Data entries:
________________
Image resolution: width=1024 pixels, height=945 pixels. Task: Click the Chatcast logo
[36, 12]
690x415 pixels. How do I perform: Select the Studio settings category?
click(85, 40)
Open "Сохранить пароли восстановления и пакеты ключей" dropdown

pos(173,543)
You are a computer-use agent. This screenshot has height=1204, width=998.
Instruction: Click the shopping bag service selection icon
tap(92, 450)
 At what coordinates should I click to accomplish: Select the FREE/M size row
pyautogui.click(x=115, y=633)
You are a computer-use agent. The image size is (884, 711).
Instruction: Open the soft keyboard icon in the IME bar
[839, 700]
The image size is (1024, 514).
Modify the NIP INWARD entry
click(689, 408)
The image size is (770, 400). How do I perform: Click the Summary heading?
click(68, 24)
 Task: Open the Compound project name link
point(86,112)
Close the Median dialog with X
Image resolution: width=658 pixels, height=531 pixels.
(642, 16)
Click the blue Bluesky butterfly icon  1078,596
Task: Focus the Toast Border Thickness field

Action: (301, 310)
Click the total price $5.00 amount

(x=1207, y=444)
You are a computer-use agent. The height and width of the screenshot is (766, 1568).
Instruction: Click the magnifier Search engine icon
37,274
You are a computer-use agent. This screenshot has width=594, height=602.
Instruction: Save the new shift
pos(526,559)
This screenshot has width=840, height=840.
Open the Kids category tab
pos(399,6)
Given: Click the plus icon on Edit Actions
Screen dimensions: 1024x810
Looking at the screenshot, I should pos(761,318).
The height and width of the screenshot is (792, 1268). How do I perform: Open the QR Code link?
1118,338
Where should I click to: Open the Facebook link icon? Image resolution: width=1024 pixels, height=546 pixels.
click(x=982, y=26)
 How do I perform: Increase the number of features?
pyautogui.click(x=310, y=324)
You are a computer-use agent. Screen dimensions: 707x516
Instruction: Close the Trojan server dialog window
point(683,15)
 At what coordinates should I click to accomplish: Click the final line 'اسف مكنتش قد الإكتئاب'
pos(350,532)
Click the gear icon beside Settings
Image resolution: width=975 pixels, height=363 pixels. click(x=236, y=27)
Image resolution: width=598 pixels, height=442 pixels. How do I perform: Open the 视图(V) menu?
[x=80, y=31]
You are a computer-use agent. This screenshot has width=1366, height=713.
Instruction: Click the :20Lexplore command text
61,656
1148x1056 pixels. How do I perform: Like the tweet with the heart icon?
________________
Task statement: Please go over the data above and copy each line with "This" in it.

Solution to the exercise:
You are a computer-use agent. This screenshot has height=1204, width=998.
You are a computer-use agent. This screenshot has width=594, height=602.
This screenshot has width=840, height=840.
You are a computer-use agent. This screenshot has width=1366, height=713.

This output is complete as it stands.